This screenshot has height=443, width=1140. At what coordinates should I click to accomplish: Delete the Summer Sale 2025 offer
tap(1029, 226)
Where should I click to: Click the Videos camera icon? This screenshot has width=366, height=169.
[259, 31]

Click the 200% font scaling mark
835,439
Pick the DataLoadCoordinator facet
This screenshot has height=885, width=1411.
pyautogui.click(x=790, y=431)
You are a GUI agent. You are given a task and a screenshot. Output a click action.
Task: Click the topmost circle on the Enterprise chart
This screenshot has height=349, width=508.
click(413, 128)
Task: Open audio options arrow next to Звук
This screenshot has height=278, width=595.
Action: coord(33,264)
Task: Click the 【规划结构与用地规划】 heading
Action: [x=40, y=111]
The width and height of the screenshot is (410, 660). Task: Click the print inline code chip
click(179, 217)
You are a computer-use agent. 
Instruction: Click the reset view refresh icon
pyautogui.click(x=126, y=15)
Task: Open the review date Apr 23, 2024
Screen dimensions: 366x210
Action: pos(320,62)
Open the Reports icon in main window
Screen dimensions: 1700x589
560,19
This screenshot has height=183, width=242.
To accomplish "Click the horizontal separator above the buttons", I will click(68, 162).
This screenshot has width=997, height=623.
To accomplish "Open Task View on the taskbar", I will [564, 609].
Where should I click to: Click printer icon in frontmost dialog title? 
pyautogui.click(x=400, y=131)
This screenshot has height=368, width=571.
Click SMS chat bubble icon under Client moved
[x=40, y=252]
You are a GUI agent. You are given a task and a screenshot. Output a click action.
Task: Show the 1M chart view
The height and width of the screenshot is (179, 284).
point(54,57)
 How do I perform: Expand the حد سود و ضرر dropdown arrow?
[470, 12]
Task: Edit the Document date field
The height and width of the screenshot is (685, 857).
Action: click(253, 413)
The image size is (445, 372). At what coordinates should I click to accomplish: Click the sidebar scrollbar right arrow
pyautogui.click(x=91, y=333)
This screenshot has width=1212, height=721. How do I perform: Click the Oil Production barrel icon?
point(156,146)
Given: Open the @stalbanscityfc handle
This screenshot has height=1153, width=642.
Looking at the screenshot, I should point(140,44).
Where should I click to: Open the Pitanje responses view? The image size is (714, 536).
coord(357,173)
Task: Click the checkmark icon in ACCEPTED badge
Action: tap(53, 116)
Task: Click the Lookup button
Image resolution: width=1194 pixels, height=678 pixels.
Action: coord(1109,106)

++++++++++++++++++++

• **Your assignment**
Check each line of the listing above, and copy it if it contains the word "date".

• **Expected output**
Task: Open the review date Apr 23, 2024
Task: Edit the Document date field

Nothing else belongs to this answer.